— START OF Data for the task —
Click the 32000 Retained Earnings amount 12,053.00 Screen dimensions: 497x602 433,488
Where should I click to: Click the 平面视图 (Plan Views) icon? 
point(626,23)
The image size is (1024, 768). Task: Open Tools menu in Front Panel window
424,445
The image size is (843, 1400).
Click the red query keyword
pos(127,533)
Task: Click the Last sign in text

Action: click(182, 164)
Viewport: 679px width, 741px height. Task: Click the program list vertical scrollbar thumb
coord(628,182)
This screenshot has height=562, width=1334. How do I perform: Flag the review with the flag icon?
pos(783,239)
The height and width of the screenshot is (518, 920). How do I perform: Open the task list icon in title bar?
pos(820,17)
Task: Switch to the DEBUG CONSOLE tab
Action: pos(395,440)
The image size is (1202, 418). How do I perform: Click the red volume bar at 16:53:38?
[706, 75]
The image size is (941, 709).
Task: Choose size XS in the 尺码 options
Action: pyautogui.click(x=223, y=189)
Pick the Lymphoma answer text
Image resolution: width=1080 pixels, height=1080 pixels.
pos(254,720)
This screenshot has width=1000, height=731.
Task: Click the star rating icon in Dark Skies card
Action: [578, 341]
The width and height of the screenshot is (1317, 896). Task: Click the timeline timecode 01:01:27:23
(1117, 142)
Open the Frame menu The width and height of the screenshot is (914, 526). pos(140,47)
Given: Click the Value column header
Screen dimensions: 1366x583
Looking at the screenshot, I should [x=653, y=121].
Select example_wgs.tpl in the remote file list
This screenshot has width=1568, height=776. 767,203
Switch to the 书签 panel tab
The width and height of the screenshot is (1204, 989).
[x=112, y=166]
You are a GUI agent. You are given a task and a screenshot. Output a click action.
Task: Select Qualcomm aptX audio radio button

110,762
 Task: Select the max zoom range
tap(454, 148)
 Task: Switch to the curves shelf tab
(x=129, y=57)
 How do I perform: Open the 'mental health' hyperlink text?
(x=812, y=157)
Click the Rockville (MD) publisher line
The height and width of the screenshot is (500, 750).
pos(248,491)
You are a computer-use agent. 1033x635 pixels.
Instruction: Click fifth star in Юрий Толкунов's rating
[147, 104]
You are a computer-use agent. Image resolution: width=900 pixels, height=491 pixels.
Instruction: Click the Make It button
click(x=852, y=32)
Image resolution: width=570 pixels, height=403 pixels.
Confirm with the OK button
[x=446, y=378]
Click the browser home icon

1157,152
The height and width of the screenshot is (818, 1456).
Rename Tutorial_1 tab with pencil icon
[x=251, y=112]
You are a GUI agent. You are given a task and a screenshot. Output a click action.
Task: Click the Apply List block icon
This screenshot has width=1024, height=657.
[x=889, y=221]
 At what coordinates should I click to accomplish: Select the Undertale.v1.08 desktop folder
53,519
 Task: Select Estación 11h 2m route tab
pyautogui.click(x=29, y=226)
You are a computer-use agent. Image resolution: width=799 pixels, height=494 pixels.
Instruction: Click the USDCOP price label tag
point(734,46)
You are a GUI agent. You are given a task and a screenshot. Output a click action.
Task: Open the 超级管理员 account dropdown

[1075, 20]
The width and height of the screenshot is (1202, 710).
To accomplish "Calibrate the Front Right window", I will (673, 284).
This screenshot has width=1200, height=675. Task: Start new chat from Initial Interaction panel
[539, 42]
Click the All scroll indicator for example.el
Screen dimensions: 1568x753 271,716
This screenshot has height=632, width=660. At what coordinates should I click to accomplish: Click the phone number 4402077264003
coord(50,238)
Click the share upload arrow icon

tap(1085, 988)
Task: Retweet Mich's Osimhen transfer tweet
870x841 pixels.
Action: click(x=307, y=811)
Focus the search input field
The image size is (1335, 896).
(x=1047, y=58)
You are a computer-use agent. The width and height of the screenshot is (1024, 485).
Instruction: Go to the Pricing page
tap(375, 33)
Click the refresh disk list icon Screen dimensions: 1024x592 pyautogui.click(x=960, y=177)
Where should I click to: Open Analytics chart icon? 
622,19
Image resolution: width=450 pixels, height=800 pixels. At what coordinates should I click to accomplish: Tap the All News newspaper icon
— END OF Data for the task —
Direction:
Retype, character for character, the stretch from the beginning of the entries through the line that contains "Action: click(182, 164)".

Written answer:
Click the 32000 Retained Earnings amount 12,053.00 Screen dimensions: 497x602 433,488
Where should I click to: Click the 平面视图 (Plan Views) icon? 
point(626,23)
The image size is (1024, 768). Task: Open Tools menu in Front Panel window
424,445
The image size is (843, 1400).
Click the red query keyword
pos(127,533)
Task: Click the Last sign in text

Action: click(182, 164)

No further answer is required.